Oscars 2019: Bang a gong for worthy winners, says VANESSA FELTZ
THERE must have been something in the champers.
A liberal dose of common sense seems to have seeped into the 2019 Oscars. Instead of the usual, gongs distributed with monotonous predictability to films so chronically unwatchable you wonder if the judges could possibly have endured the same tedious tripe you shelled out for at your local fleapit, the prizes went to the right corkers.
Green Book, based on the true story of an elegant and intellectual black jazz pianist's tour of America's Deep South, chauffeured by a thuggish New York Italian heavy and the relationship which blooms between the two, is a film so sublime it is a veritable balm to the soul.
It is gripping, shocking, tender and heart-stopping.
I know several folk who've seen it twice and loved it even more second time around.
Green Book is frankly the best best film in years.
Oscars 2019: Lady Gaga and Bradley Cooper perform 'Shallow'
Bohemian Rhapsody, the Queen biopic, was slaughtered by the critics, lambasted for failing to be sufficiently gritty.
"Stuff and nonsense!" yelled members of the public, laughing, crying and discovering Queen's extraordinary music all over again.
Congratulations to the committee in naming Rami Malek best actor for a performance so convincing that the footage of Freddie Mercury at the film's end came as a shock to many now firmly convinced Malek was Mercury.
What's more, the vastly overhyped The Favourite, a revolting movie mystifyingly billed as a comedy, netted the gong it deserved, best actress for the overly self-deprecating Olivia Colman.
It was delightful to watch Lady Gaga and Mark Ronson triumph for their A Star Is Born crowd-pleaser Shallow, and witness Gaga and Bradley Cooper driving the ditty home, vibratos a-throbbing.
Film critic Jason Solomons and I agreed that had we handed in the lyrics "in the shall-alla-la-la-la-lows" as homework at our alma mater The Haberdashers' Aske's School, they'd have been returned with a B(-) at best.

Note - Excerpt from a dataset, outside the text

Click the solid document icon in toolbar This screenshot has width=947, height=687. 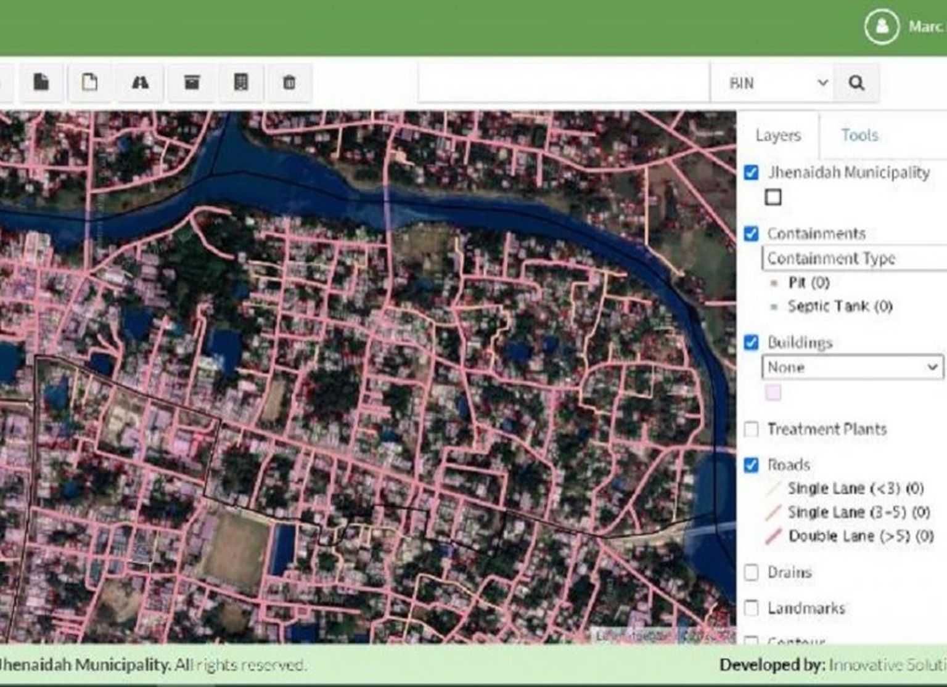41,82
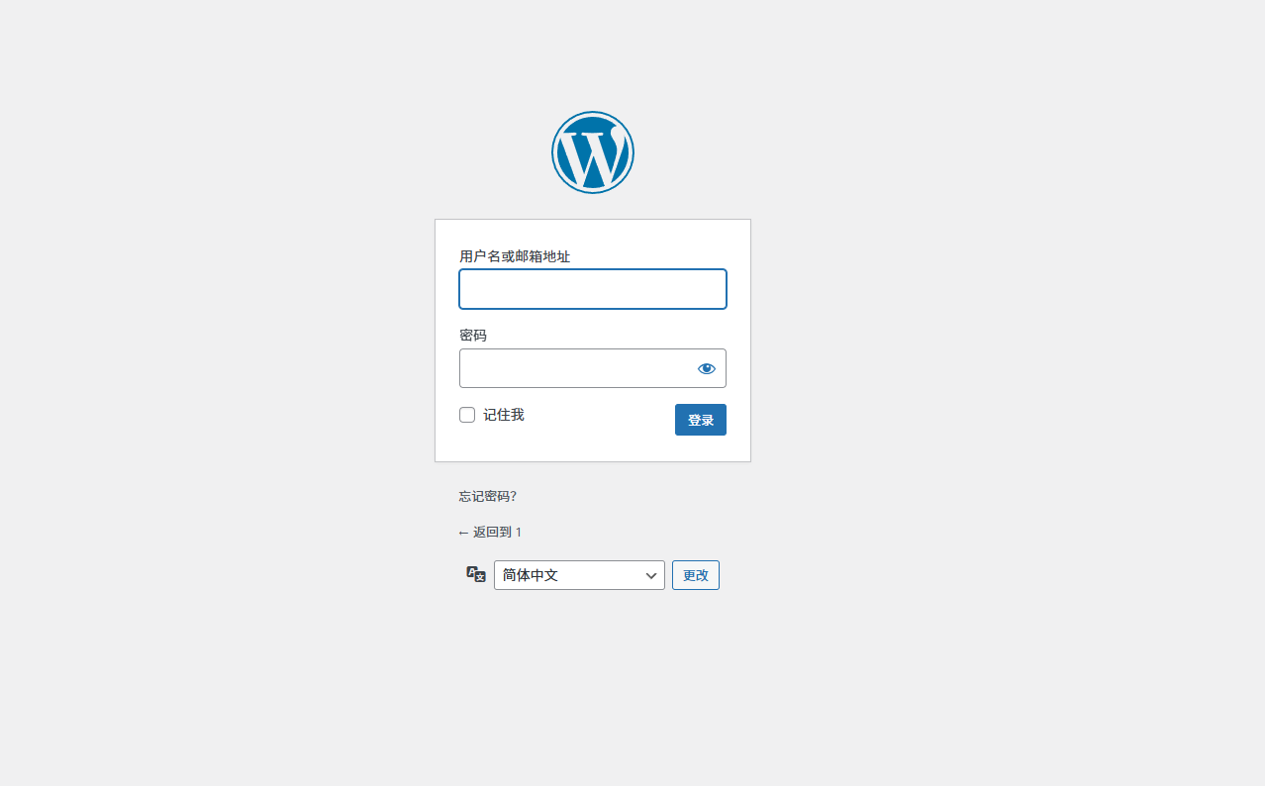Click the 登录 button
1265x786 pixels.
(x=701, y=420)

Further Oscar-induced pleasures included a terrestrial first: a chap sporting the evening's most spectacular frock.
Billy Porter, the Tony Award-winning star of TV show Pose, swept up the red carpet in a Christian Siriano black satin gown.
Oozing testosterone, Billy managed to be graceful and glorious at the same time.
Not so Glenn Close who committed the sartorial sin of dressing as an Oscar in gold and then not winning best actress award, or Rachel Weisz who proved you can be a world-class beauty and still look like a 1950s kitchen table.